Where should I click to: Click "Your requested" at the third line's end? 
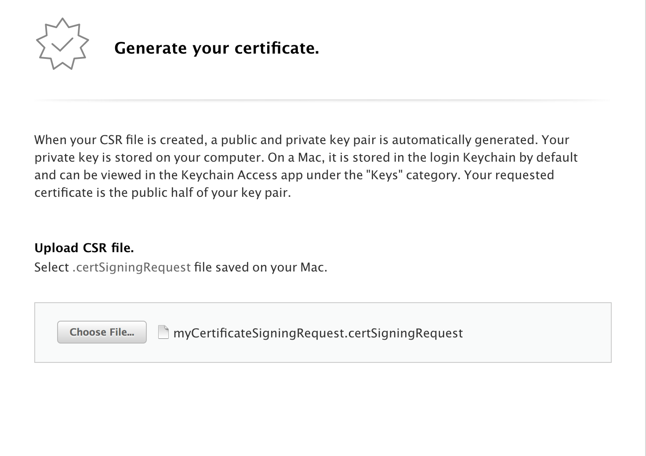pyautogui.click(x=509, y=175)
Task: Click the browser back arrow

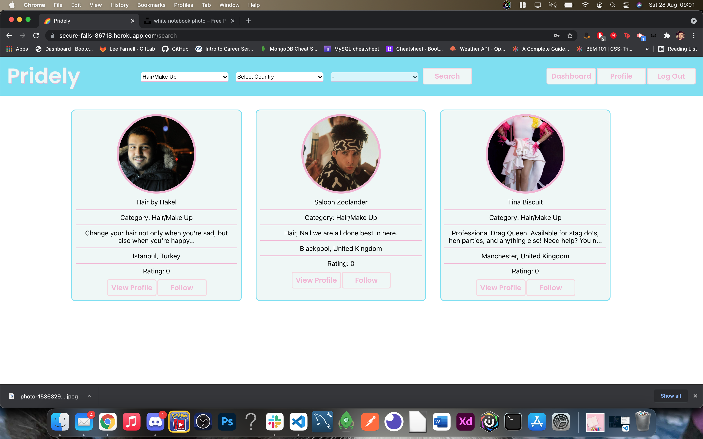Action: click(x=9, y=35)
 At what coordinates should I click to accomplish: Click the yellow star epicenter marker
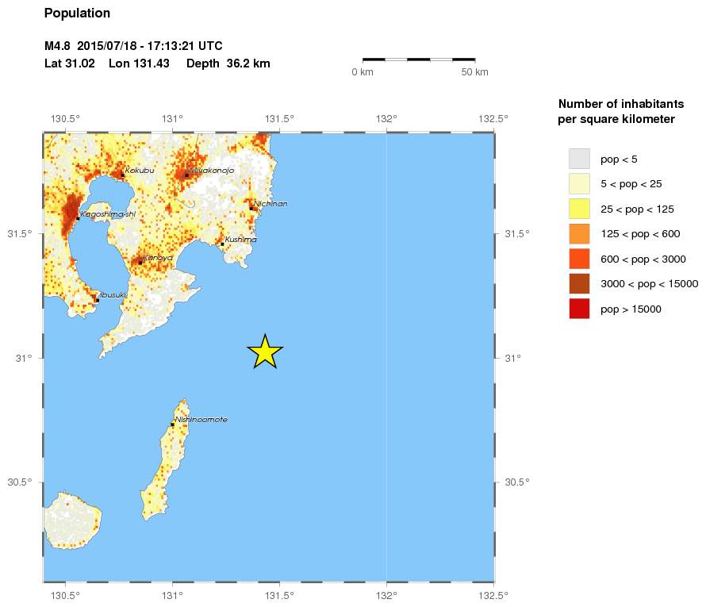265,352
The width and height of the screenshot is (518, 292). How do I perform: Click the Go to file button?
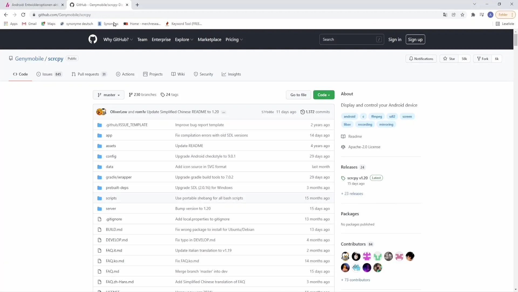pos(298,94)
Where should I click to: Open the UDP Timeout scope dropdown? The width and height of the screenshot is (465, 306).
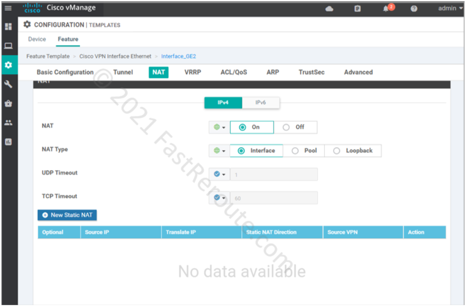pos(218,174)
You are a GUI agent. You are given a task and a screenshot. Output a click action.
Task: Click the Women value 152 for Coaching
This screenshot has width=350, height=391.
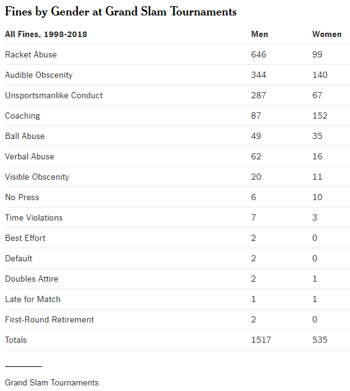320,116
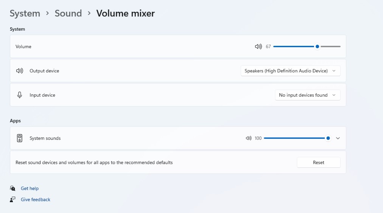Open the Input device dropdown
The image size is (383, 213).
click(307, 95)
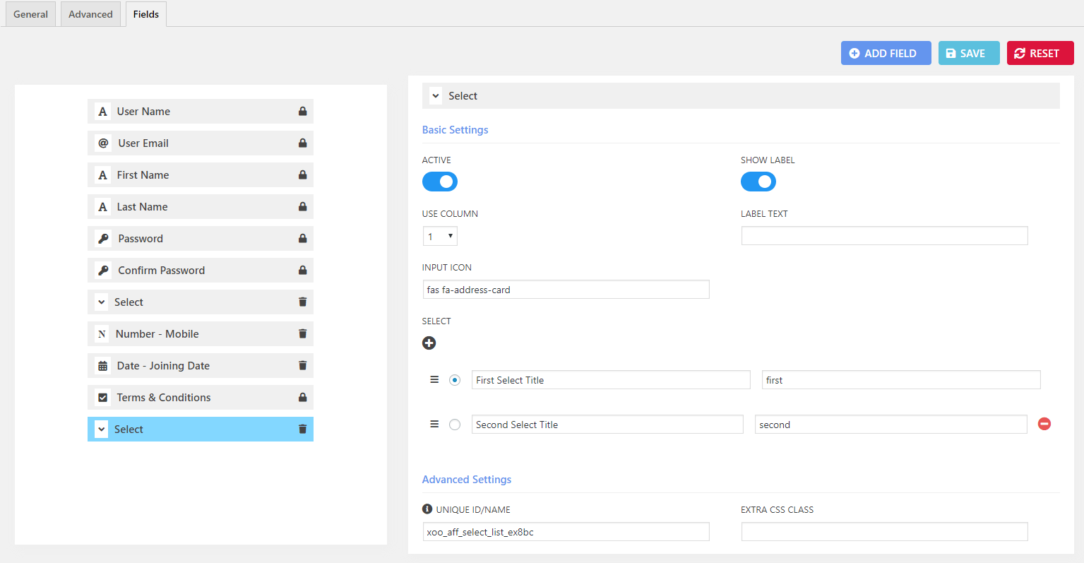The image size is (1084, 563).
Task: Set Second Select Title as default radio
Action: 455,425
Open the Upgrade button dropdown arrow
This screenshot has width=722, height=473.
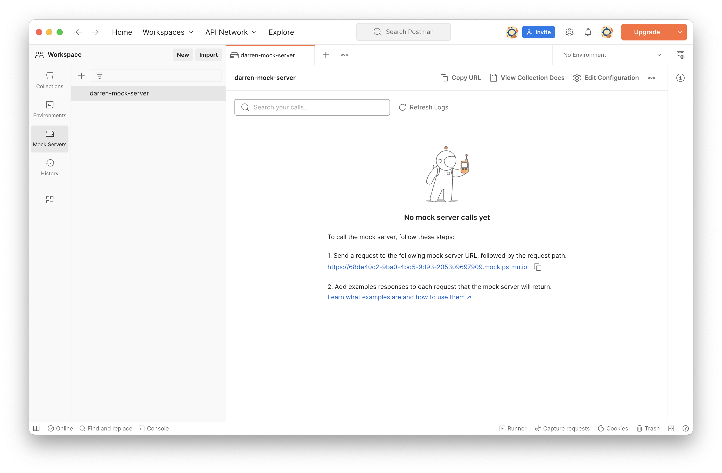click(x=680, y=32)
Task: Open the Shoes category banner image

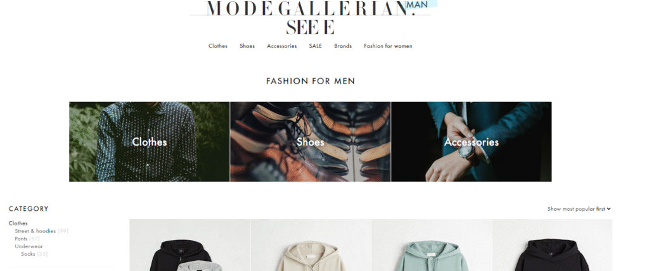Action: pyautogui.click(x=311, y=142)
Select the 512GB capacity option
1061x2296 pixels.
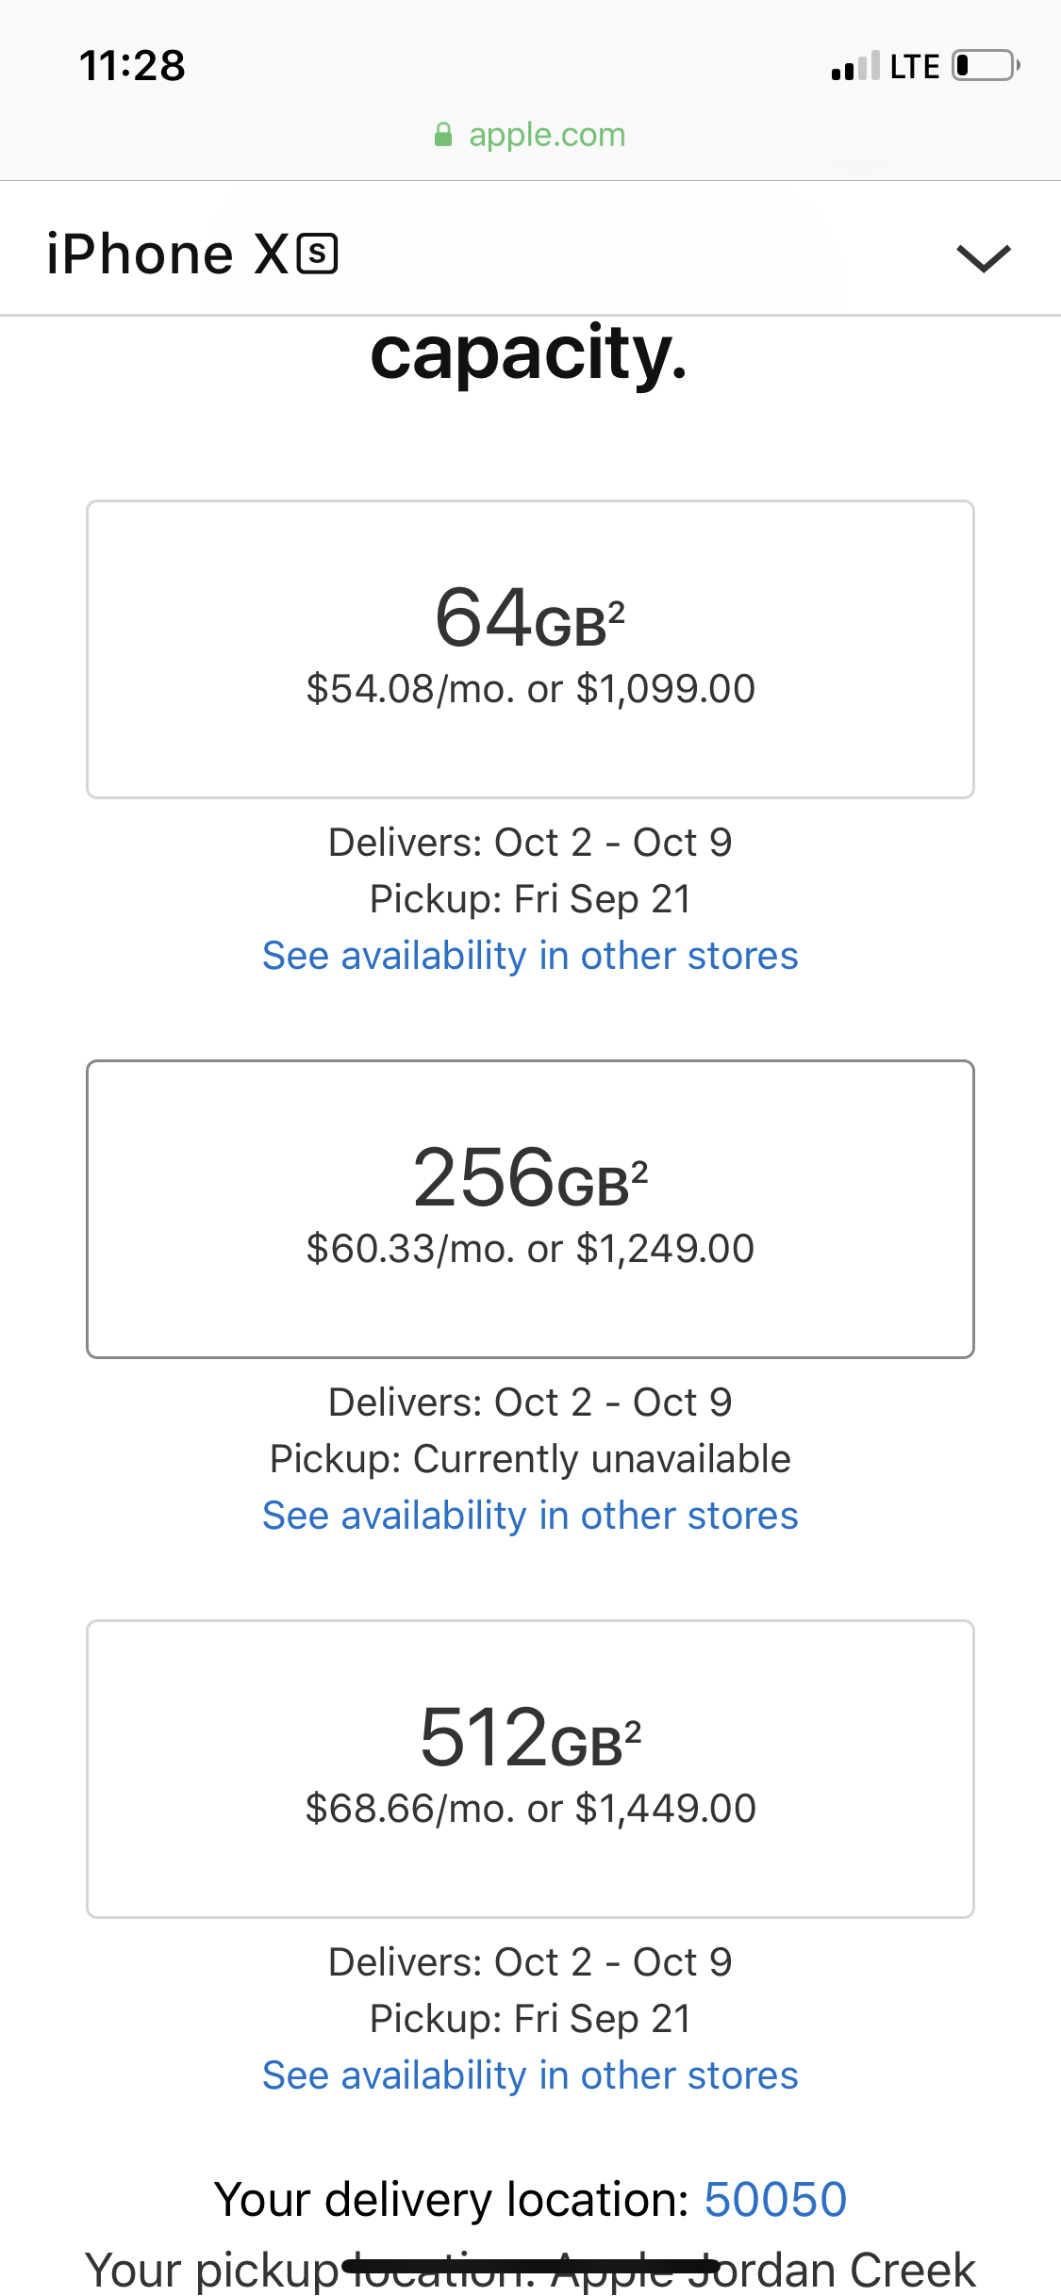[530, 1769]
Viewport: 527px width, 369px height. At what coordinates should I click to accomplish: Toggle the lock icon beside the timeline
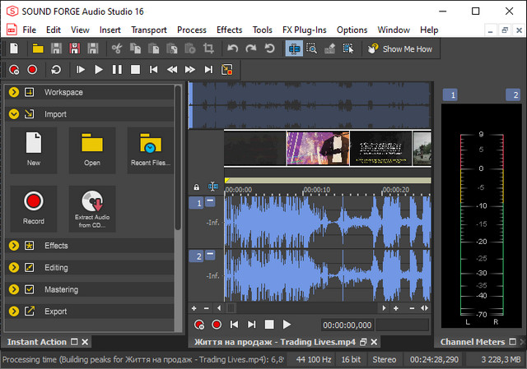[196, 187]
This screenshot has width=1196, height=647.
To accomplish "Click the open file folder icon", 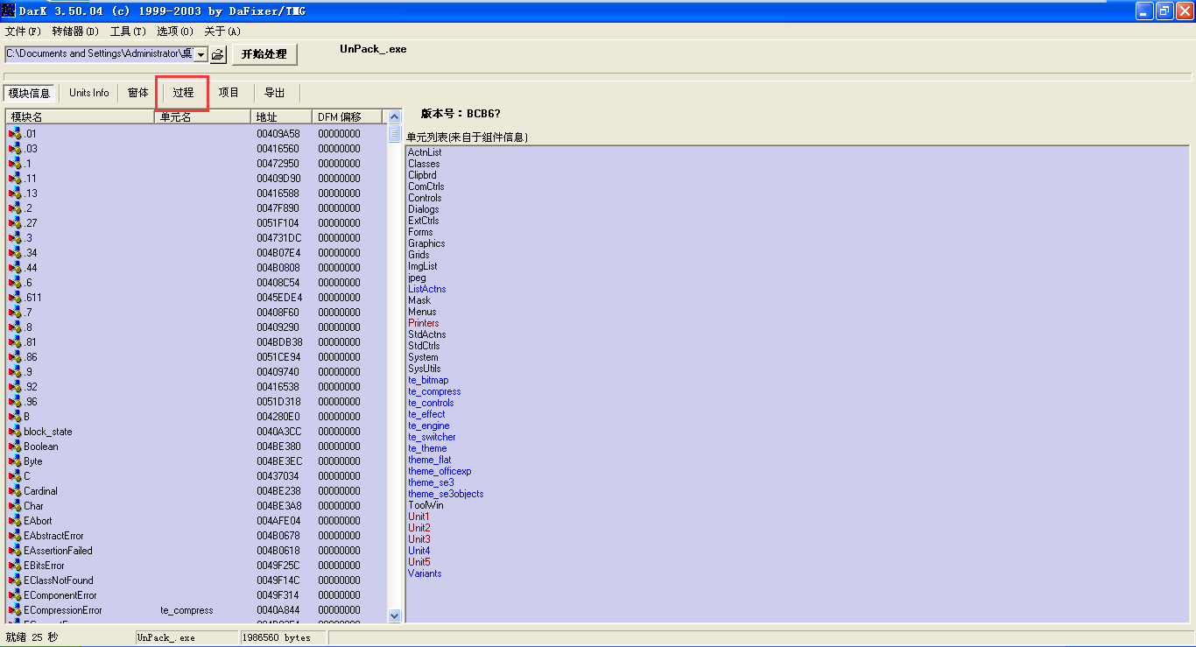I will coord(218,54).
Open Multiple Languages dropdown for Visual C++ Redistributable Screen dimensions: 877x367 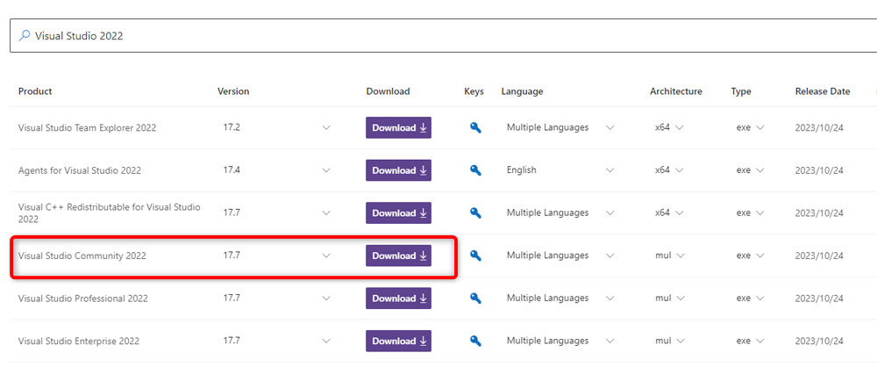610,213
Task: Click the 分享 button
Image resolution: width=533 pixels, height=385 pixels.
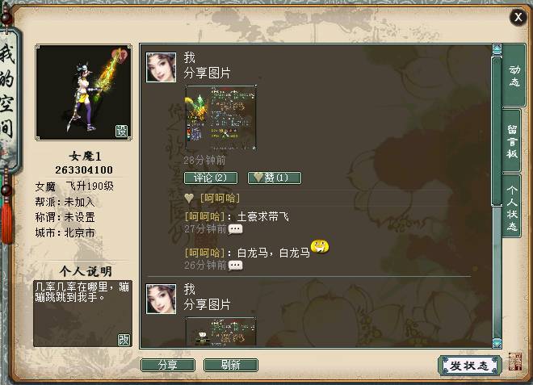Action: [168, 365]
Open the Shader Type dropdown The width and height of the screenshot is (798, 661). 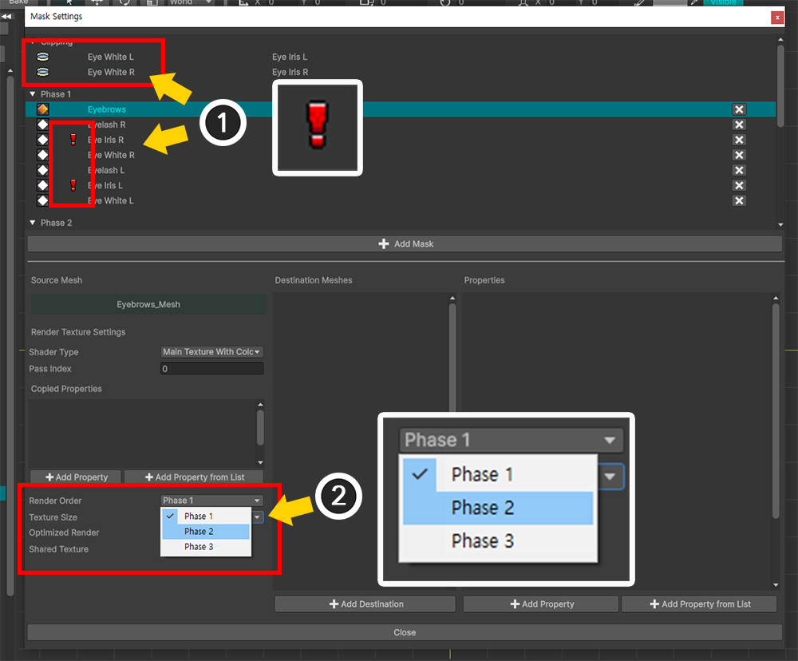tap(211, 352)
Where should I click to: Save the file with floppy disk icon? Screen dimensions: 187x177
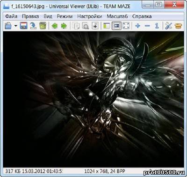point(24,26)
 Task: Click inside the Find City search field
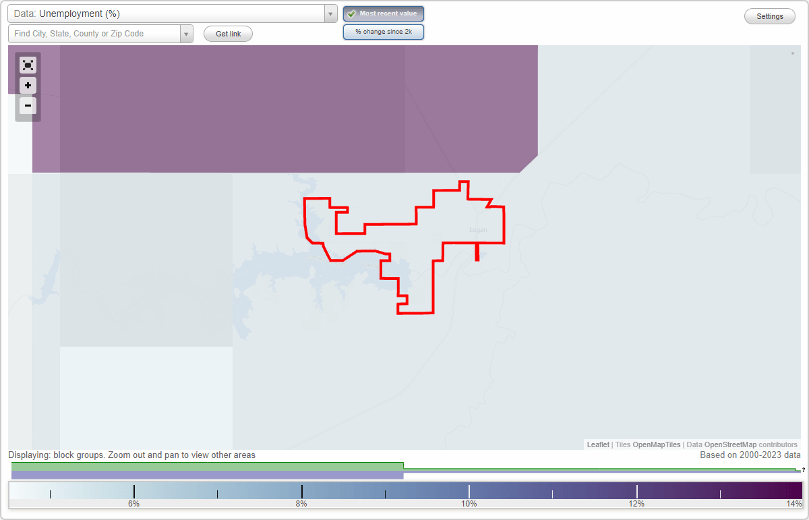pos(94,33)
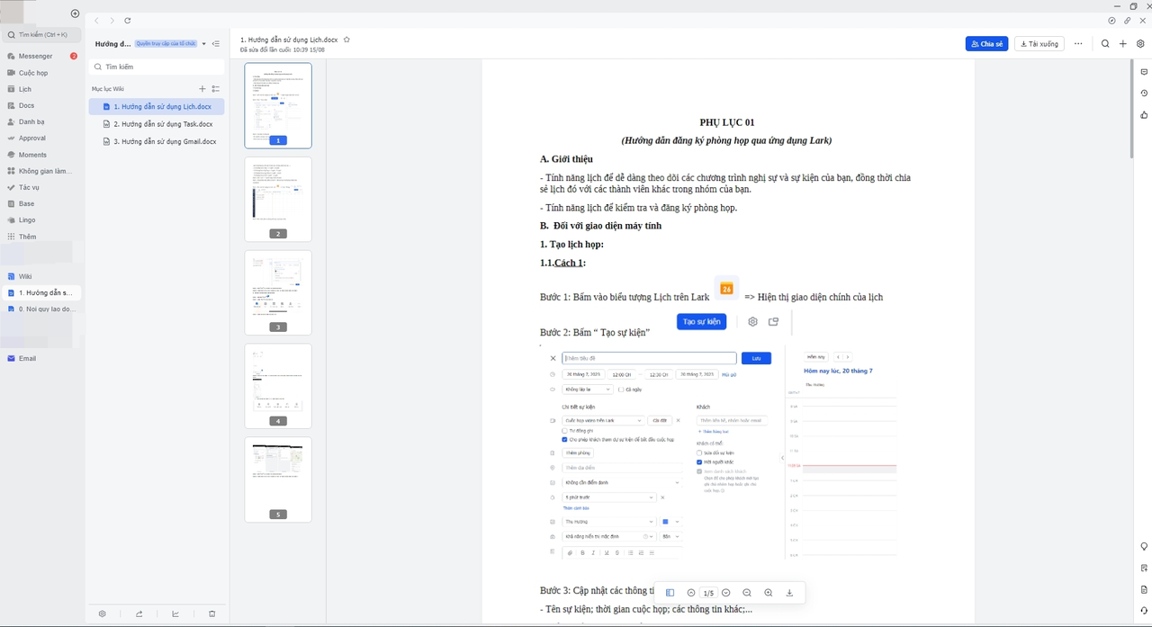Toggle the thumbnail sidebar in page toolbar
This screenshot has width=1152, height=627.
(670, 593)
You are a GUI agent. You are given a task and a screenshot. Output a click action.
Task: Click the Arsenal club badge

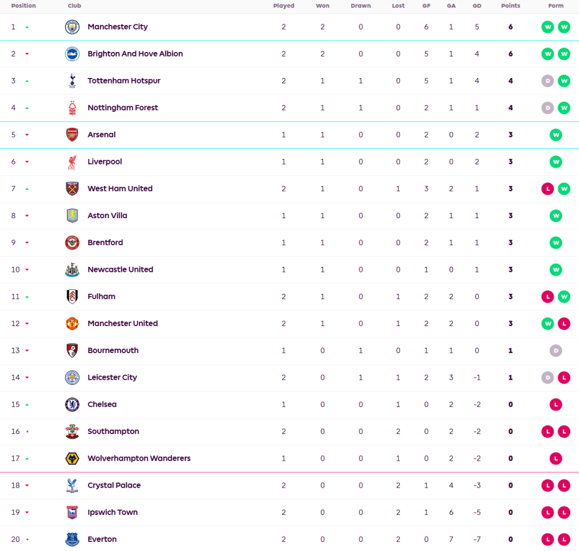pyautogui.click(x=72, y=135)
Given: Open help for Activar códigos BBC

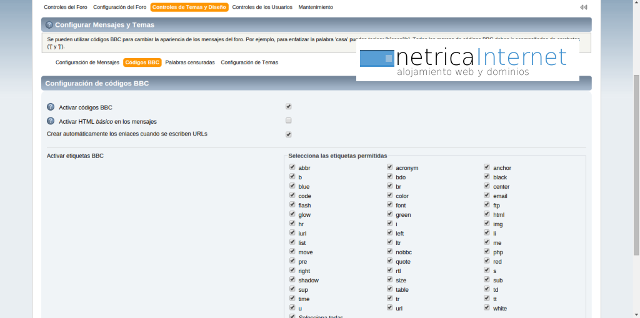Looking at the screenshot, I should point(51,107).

_Given problem:_
Can you rewrite the records starting with the line that contains "Where should I click to: Open" and going on through the line that contains "click(x=680, y=32)", putting "screen capture" wherever "screenshot" appears and leaving everything else unchanged? Leave the pictures out of your answer.

_Finished task:_
Where should I click to: Open the UDP Timeout scope dropdown? The width and height of the screen capture is (465, 306).
pos(218,174)
You are a GUI agent. You are given a task and a screen capture. Output a click action.
Task: Click the Women value 152 for Coaching
This screen capture has width=350, height=391.
320,116
Open the Input device dropdown
The image size is (383, 213).
click(307, 95)
The image size is (1084, 563).
Task: Set Second Select Title as default radio
Action: 455,425
Open the Upgrade button dropdown arrow
This screen capture has width=722, height=473.
click(x=680, y=32)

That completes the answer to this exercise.